▸ **PROBLEM REQUIREMENTS**:
Return every entry exactly as written.

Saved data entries
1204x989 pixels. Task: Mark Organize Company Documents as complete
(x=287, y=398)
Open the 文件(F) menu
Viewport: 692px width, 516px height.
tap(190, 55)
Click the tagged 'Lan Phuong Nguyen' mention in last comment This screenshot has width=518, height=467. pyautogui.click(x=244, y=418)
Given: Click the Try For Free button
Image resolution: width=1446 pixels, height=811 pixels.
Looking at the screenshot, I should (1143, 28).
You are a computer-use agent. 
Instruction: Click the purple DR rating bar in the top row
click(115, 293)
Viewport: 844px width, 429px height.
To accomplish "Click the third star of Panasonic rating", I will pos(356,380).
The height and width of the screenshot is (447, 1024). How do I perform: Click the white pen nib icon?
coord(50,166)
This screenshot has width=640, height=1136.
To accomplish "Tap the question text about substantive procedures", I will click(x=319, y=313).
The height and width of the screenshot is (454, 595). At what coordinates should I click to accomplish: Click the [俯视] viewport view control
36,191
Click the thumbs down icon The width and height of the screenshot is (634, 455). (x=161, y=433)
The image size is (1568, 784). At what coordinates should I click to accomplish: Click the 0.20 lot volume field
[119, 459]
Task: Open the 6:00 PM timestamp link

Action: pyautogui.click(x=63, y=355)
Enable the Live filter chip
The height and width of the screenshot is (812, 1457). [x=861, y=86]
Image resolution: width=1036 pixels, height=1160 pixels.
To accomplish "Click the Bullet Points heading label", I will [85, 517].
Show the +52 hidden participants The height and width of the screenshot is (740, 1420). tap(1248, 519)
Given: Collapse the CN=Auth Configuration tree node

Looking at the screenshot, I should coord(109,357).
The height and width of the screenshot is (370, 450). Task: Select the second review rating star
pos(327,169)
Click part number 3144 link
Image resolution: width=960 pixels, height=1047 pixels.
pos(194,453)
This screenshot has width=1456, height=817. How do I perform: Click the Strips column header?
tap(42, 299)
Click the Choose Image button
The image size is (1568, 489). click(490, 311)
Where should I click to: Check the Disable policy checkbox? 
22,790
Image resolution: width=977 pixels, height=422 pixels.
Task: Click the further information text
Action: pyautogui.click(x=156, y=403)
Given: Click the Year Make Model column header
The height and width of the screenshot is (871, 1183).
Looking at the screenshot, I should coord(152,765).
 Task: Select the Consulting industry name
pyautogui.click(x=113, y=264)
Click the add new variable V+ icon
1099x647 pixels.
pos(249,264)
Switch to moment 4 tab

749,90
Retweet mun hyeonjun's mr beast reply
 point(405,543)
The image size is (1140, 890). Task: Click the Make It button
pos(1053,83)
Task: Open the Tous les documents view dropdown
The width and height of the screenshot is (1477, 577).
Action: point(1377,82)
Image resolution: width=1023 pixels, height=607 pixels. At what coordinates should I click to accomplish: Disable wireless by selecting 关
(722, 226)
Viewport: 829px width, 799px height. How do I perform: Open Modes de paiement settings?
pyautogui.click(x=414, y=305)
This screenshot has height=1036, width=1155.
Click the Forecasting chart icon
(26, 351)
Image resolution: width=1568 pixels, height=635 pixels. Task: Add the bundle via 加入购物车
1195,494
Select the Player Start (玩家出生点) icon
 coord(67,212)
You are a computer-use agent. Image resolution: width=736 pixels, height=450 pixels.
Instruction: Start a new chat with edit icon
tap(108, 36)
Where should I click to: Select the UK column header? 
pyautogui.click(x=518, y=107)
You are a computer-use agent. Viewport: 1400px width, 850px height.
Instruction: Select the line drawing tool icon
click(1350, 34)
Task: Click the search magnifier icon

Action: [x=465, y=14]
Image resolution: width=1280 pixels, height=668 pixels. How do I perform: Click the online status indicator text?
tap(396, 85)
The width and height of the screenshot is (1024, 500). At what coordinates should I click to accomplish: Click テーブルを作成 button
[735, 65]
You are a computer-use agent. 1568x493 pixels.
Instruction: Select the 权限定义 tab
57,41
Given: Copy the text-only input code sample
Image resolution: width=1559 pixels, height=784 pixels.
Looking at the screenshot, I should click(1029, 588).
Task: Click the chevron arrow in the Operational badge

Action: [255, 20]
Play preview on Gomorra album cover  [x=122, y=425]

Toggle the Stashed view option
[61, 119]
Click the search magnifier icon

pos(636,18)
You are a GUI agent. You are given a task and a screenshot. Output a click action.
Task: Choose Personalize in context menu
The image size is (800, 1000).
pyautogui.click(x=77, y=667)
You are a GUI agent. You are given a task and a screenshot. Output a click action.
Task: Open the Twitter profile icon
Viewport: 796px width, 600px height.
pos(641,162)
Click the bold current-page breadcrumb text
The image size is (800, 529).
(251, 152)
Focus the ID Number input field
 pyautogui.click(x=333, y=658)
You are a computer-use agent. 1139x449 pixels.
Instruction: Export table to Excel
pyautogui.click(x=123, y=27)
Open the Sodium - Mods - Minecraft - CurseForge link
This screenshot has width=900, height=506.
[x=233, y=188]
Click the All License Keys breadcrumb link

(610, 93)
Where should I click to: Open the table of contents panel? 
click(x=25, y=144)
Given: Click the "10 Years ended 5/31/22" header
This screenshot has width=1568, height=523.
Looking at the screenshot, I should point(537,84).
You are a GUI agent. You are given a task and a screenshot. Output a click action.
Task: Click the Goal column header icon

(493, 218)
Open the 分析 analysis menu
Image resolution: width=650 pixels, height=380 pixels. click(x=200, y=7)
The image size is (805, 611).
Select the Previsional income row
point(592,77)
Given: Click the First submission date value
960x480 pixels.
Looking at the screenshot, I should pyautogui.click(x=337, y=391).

▸ **EXERCISE RESULT**:
1204x989 pixels. Task: Mark Organize Company Documents as complete
(x=287, y=398)
Open the 文件(F) menu
Viewport: 692px width, 516px height.
tap(190, 55)
Click the tagged 'Lan Phuong Nguyen' mention in last comment This screenshot has width=518, height=467. pyautogui.click(x=244, y=418)
Given: Click the Try For Free button
Image resolution: width=1446 pixels, height=811 pixels.
Looking at the screenshot, I should (1143, 28).
You are a computer-use agent. 
Instruction: Click the purple DR rating bar in the top row
click(115, 293)
Viewport: 844px width, 429px height.
To accomplish "Click the third star of Panasonic rating", I will pos(356,380).
The height and width of the screenshot is (447, 1024). How do I perform: Click the white pen nib icon?
coord(50,166)
This screenshot has width=640, height=1136.
To accomplish "Tap the question text about substantive procedures", I will click(x=319, y=313).
The height and width of the screenshot is (454, 595). At what coordinates should I click to accomplish: Click the [俯视] viewport view control
36,191
Click the thumbs down icon The width and height of the screenshot is (634, 455). (x=161, y=433)
The image size is (1568, 784). At what coordinates should I click to accomplish: Click the 0.20 lot volume field
[119, 459]
Task: Open the 6:00 PM timestamp link

Action: pyautogui.click(x=63, y=355)
Enable the Live filter chip
The height and width of the screenshot is (812, 1457). [x=861, y=86]
Image resolution: width=1036 pixels, height=1160 pixels.
To accomplish "Click the Bullet Points heading label", I will [85, 517].
Show the +52 hidden participants The height and width of the screenshot is (740, 1420). tap(1248, 519)
Given: Collapse the CN=Auth Configuration tree node

Looking at the screenshot, I should coord(109,357).
The height and width of the screenshot is (370, 450). Task: Select the second review rating star
pos(327,169)
Click part number 3144 link
Image resolution: width=960 pixels, height=1047 pixels.
pos(194,453)
This screenshot has width=1456, height=817. How do I perform: Click the Strips column header?
tap(42, 299)
Click the Choose Image button
The image size is (1568, 489). click(490, 311)
Where should I click to: Check the Disable policy checkbox? 
22,790
Image resolution: width=977 pixels, height=422 pixels.
Task: Click the further information text
Action: pyautogui.click(x=156, y=403)
Given: Click the Year Make Model column header
The height and width of the screenshot is (871, 1183).
Looking at the screenshot, I should coord(152,765).
 Task: Select the Consulting industry name
pyautogui.click(x=113, y=264)
Click the add new variable V+ icon
1099x647 pixels.
pos(249,264)
Switch to moment 4 tab

749,90
Retweet mun hyeonjun's mr beast reply
 point(405,543)
The image size is (1140, 890). Task: Click the Make It button
pos(1053,83)
Task: Open the Tous les documents view dropdown
The width and height of the screenshot is (1477, 577).
Action: point(1377,82)
Image resolution: width=1023 pixels, height=607 pixels. At what coordinates should I click to accomplish: Disable wireless by selecting 关
(722, 226)
Viewport: 829px width, 799px height. How do I perform: Open Modes de paiement settings?
pyautogui.click(x=414, y=305)
This screenshot has height=1036, width=1155.
Click the Forecasting chart icon
(26, 351)
Image resolution: width=1568 pixels, height=635 pixels. Task: Add the bundle via 加入购物车
1195,494
Select the Player Start (玩家出生点) icon
 coord(67,212)
You are a computer-use agent. Image resolution: width=736 pixels, height=450 pixels.
Instruction: Start a new chat with edit icon
tap(108, 36)
Where should I click to: Select the UK column header? 
pyautogui.click(x=518, y=107)
You are a computer-use agent. Viewport: 1400px width, 850px height.
Instruction: Select the line drawing tool icon
click(1350, 34)
Task: Click the search magnifier icon

Action: [x=465, y=14]
Image resolution: width=1280 pixels, height=668 pixels. How do I perform: Click the online status indicator text?
tap(396, 85)
The width and height of the screenshot is (1024, 500). At what coordinates should I click to accomplish: Click テーブルを作成 button
[735, 65]
You are a computer-use agent. 1568x493 pixels.
Instruction: Select the 权限定义 tab
57,41
Given: Copy the text-only input code sample
Image resolution: width=1559 pixels, height=784 pixels.
Looking at the screenshot, I should click(1029, 588).
Task: Click the chevron arrow in the Operational badge

Action: [255, 20]
Play preview on Gomorra album cover  [x=122, y=425]

Toggle the Stashed view option
[61, 119]
Click the search magnifier icon

pos(636,18)
You are a GUI agent. You are given a task and a screenshot. Output a click action.
Task: Choose Personalize in context menu
The image size is (800, 1000).
pyautogui.click(x=77, y=667)
You are a GUI agent. You are given a task and a screenshot. Output a click action.
Task: Open the Twitter profile icon
Viewport: 796px width, 600px height.
pos(641,162)
Click the bold current-page breadcrumb text
The image size is (800, 529).
(251, 152)
Focus the ID Number input field
 pyautogui.click(x=333, y=658)
You are a computer-use agent. 1139x449 pixels.
Instruction: Export table to Excel
pyautogui.click(x=123, y=27)
Open the Sodium - Mods - Minecraft - CurseForge link
This screenshot has width=900, height=506.
[x=233, y=188]
Click the All License Keys breadcrumb link

(610, 93)
Where should I click to: Open the table of contents panel? 
click(x=25, y=144)
Given: Click the "10 Years ended 5/31/22" header
This screenshot has width=1568, height=523.
Looking at the screenshot, I should point(537,84).
You are a GUI agent. You are given a task and a screenshot. Output a click action.
Task: Click the Goal column header icon

(493, 218)
Open the 分析 analysis menu
Image resolution: width=650 pixels, height=380 pixels. click(x=200, y=7)
The image size is (805, 611).
Select the Previsional income row
point(592,77)
Given: Click the First submission date value
960x480 pixels.
Looking at the screenshot, I should pyautogui.click(x=337, y=391).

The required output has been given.